Photodynamic therapy (PDT) efficacy in cancer cells is affected by sub-physiological hypoxia caused by dysregulated and "chaotic" tumor microvasculature. However, current traditional O-2-replenishing strategies are undergoing their own intrinsic deficiencies. In addition, resistance mechanisms activated during PDT also lead the present situation far from satisfactory. Methods: We propose a nitric oxide (NO)-based theranostic nanoplatform by using biocompatible poly-lactic-co-glycolic acid nanoparticles (PLGA NPs) as carriers, in which the outer polymeric layer embeds chlorin e6 (Ce6) and incorporates L-Arginine (L-Arg). This nanoplatform (L-Arg@Ce6@P NPs) can reduce hyperactive O-2 metabolism of tumor cells by NO-mediated mitochondrial respiration inhibition, which should raise endogenous O-2 tension to counteract hypoxia.
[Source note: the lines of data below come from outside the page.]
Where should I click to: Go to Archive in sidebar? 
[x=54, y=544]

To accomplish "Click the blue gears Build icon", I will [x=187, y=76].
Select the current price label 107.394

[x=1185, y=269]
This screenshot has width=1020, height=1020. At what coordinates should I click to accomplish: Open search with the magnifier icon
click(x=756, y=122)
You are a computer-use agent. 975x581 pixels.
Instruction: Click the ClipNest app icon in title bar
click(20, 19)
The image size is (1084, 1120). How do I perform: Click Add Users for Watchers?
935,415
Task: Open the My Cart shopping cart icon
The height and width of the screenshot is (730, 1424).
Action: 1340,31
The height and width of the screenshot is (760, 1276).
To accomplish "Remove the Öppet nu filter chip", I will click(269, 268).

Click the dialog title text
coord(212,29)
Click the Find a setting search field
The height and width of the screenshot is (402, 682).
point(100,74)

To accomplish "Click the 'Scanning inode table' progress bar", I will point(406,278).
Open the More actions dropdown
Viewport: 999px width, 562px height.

Furthermore, NO can also hinder oxidative phosphorylation (OXPHOS) which should cause intracellular adenosine triphosphate (ATP) depletion, inhibiting tumor cells proliferation and turning cells more sensitive to PDT. Results: When the L-Arg@Ce6@P NPs accumulate in solid tumors by the enhanced permeability and retention (EPR) effect, locally released L-Arg is oxidized by the abundant H2O2 to produce NO. In vitro experiments suggest that NO can retard hypoactive O-2 metabolism and save intracellular O-2 for enhancing PDT efficacy under NIR light irradiation. Also, lower intracellular ATP hinders proliferation of DNA, improving PDT sensitization. PDT phototherapeutic efficacy increased by combining these two complementary strategies in vitro/in vivo. Conclusion: We show that this NO-based nanoplatform can be potentially used to alleviate hypoxia and sensitize tumor cells to amplify the efficacy of phototherapy guided by photoacoustic (PA) imaging.